**WHAT YOU NEED TO DO**
Convert the stretch of entries from the line containing "Viewport: 490px width, 572px height." through the line containing "Action: click(89, 384)" into a Markdown table with the columns Number and Record line, omitting blank lines. Leave the pictures out of the table.

**INPUT RECORDS**
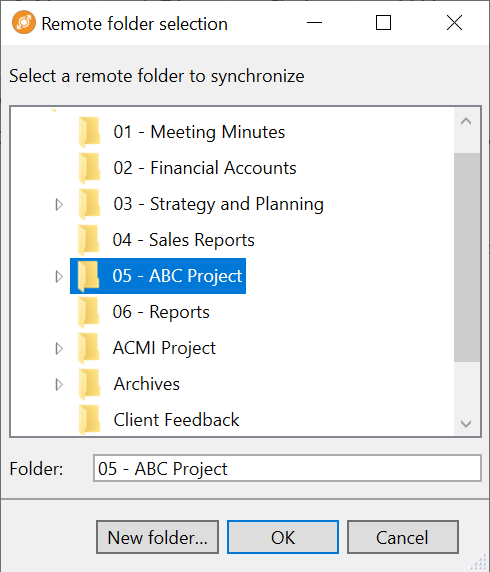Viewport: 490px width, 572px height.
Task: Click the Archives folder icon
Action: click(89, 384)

==

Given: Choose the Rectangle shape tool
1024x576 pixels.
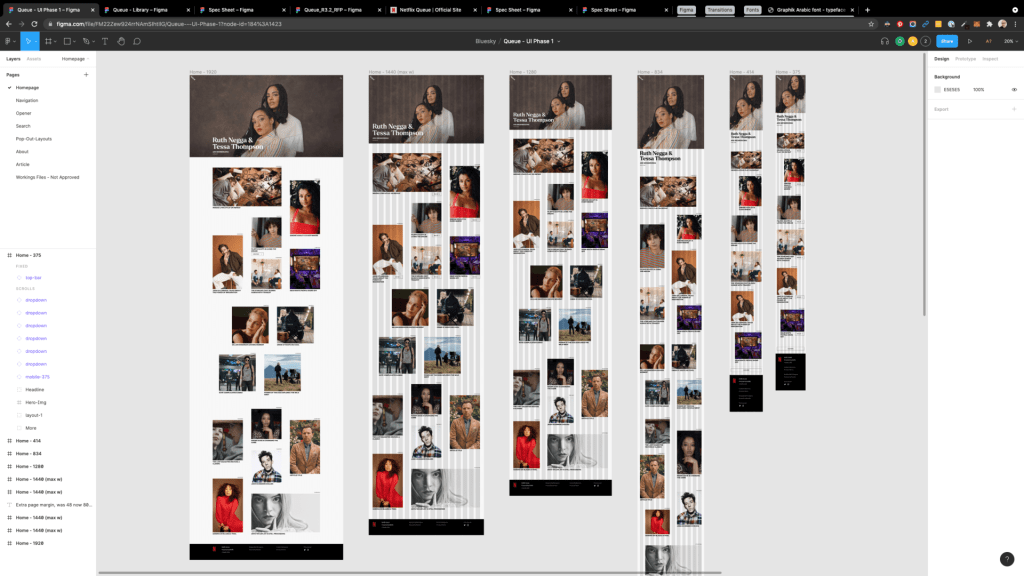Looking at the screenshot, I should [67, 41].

--

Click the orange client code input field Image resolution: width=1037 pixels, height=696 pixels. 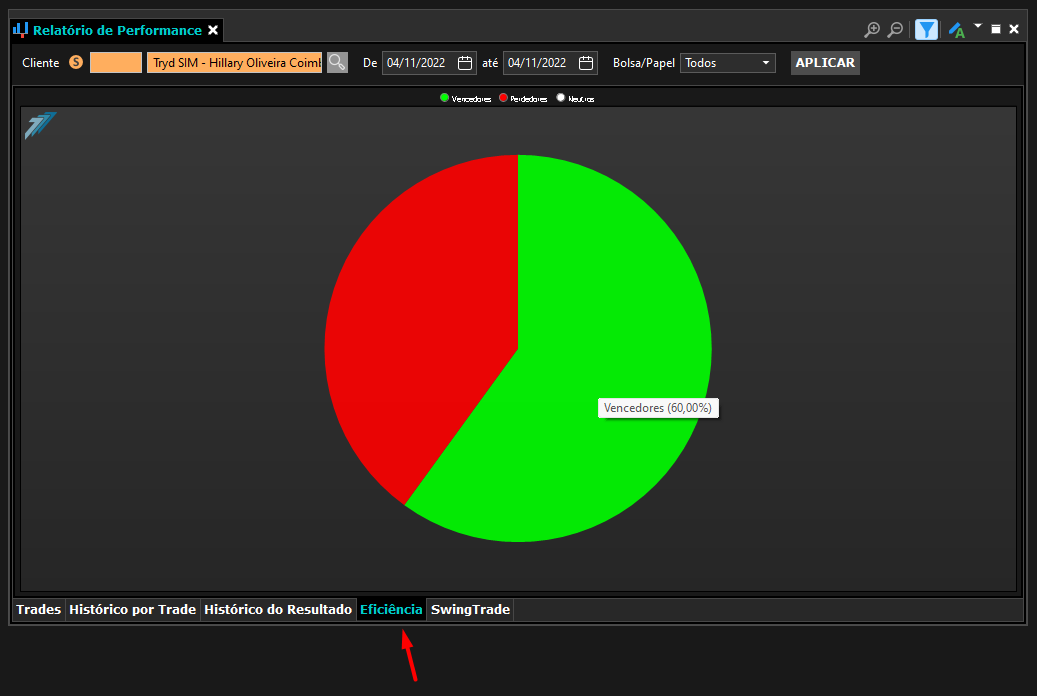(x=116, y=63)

**OUTPUT OF THE EXERCISE**
| Number | Record line |
|---|---|
| 1 | Viewport: 490px width, 572px height. |
| 2 | Task: Click the Archives folder icon |
| 3 | Action: click(89, 384) |